## [TEXT PROVIDED]
Search through documents with QlikView - Qlik Community

Jason_Michaelides · ‎2011-02-16

Hello all,

I have just started using a sparkly new Win7Pro x64 PC at work. The primary reason for this was to utilise higher levels of RAM for QlikView applications so I stop developing on the server! However, one of the first issues I have hit is the (deliberate) omission by Microsoft of indexing for network shares unless you make them offline folders (not a practical option!). A colleague was telling me about Google Search Appliance (details here) which got me thinking about a QlikView solution.

I've tried to see if someone's already done this but not found anything. Do any of you gentlemen or ladies have some idea about how QlikView could be used to "index" a folder of documents for easy searching? Maybe even get some content from them given the new .docx open format?

Would anyone like to take up the challenge of building one!? Just a thought...[8-|]

Cheers,

Jason

Report Inappropriate Content · ‎2011-02-16

Hi Jason,

this is doable, we did it for one of our customers recently with indexing PDF files 😄

You can write a recursive subroutine which reads folder by folder and file by file. You may want to exclude some directories such as C:\Windows or file types. However the basic script is as simple as the following.

## [WRITTEN REQUEST 1]
In the forum thread on searching documents with QlikView, what kind of files did the reply say had been indexed for a customer?
## [WRITTEN REQUEST 2]
Transcribe the passage of the forum thread that opens with the words containing "Jason_Michaelides · ‎2011-02-16" and closes with "a QlikView solution.".

## [Records from a data collection]

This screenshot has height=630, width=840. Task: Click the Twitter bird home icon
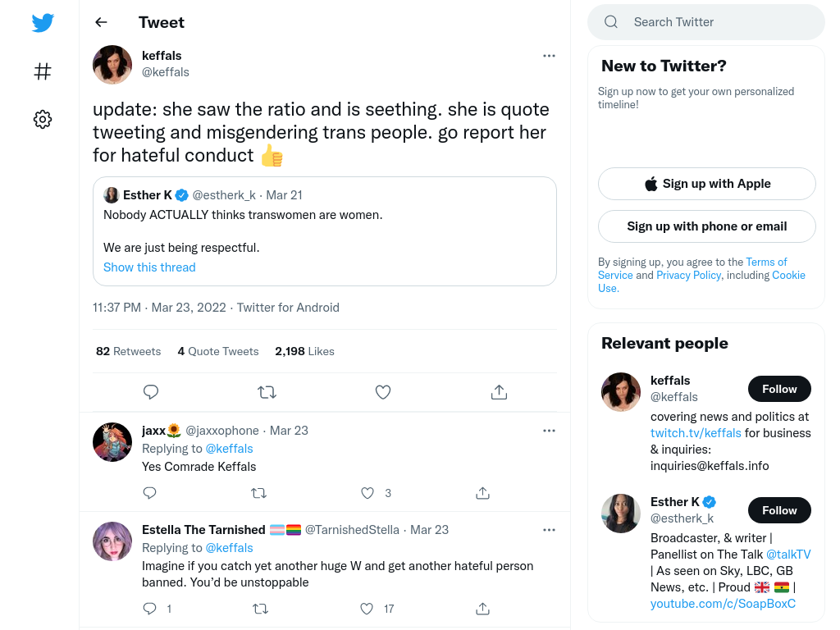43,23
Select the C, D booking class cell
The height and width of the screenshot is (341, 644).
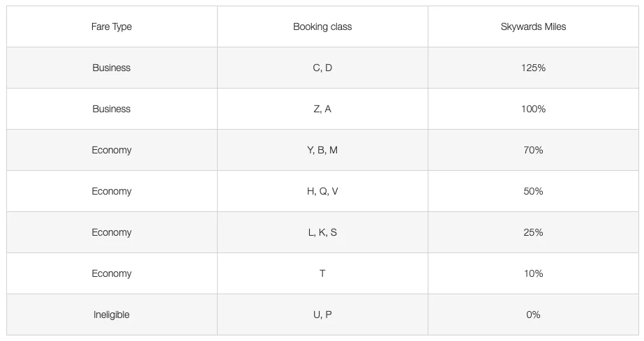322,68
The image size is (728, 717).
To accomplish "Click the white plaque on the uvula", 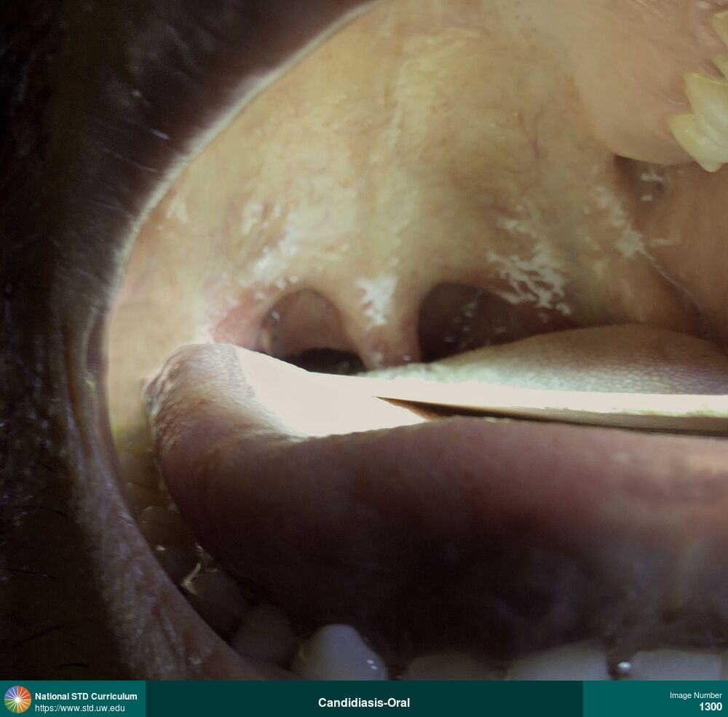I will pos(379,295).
==
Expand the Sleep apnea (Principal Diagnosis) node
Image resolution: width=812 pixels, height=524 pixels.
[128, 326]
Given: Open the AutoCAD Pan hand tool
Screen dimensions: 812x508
...
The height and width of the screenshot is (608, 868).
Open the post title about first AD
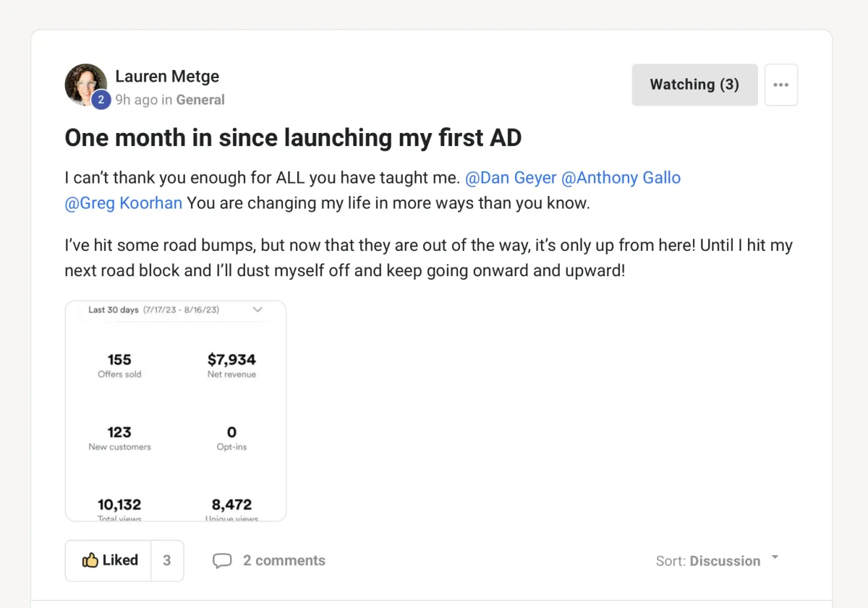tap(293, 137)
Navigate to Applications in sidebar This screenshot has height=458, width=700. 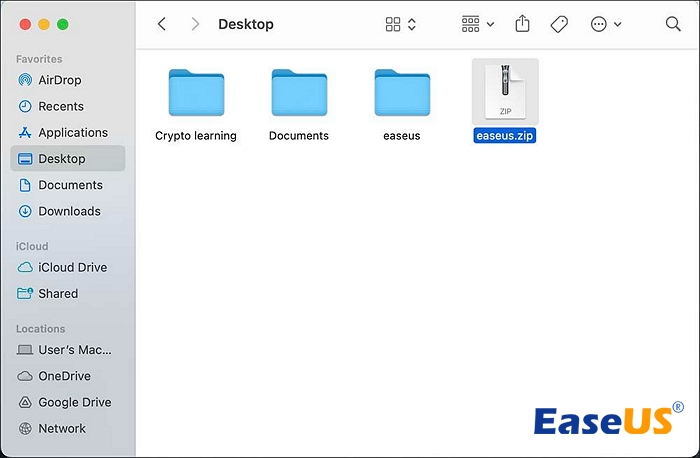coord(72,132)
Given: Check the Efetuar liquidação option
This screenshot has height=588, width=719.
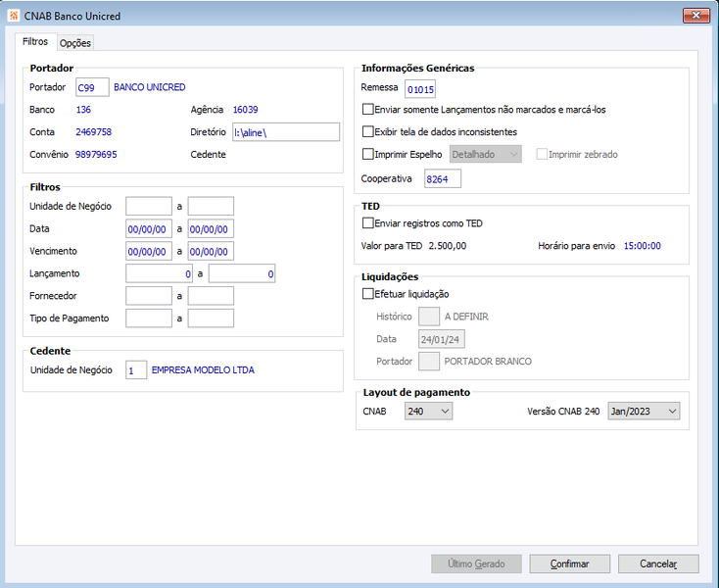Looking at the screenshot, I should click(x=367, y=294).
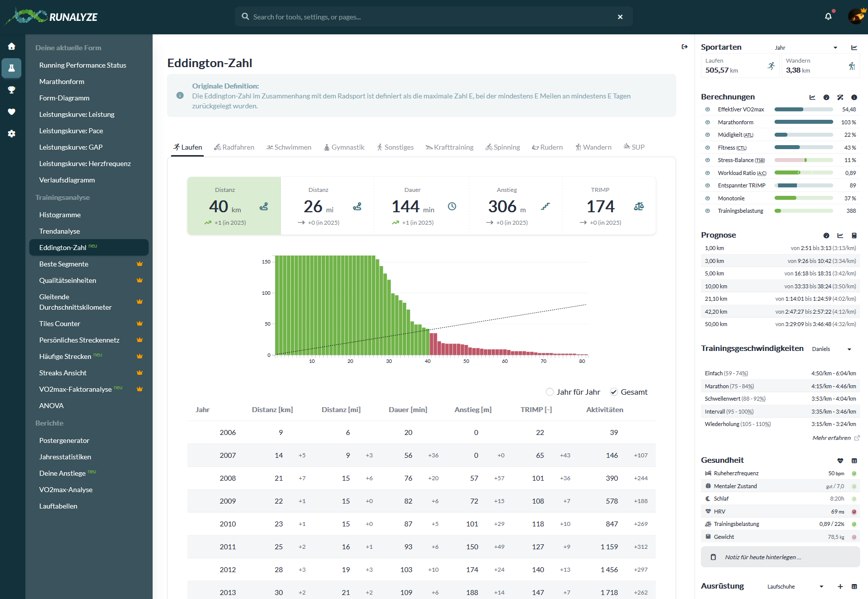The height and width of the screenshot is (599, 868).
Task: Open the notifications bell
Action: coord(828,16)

## [FINAL RESULT 1]
PDF files.

## [FINAL RESULT 2]
Jason_Michaelides · ‎2011-02-16

Hello all,

I have just started using a sparkly new Win7Pro x64 PC at work. The primary reason for this was to utilise higher levels of RAM for QlikView applications so I stop developing on the server! However, one of the first issues I have hit is the (deliberate) omission by Microsoft of indexing for network shares unless you make them offline folders (not a practical option!). A colleague was telling me about Google Search Appliance (details here) which got me thinking about a QlikView solution.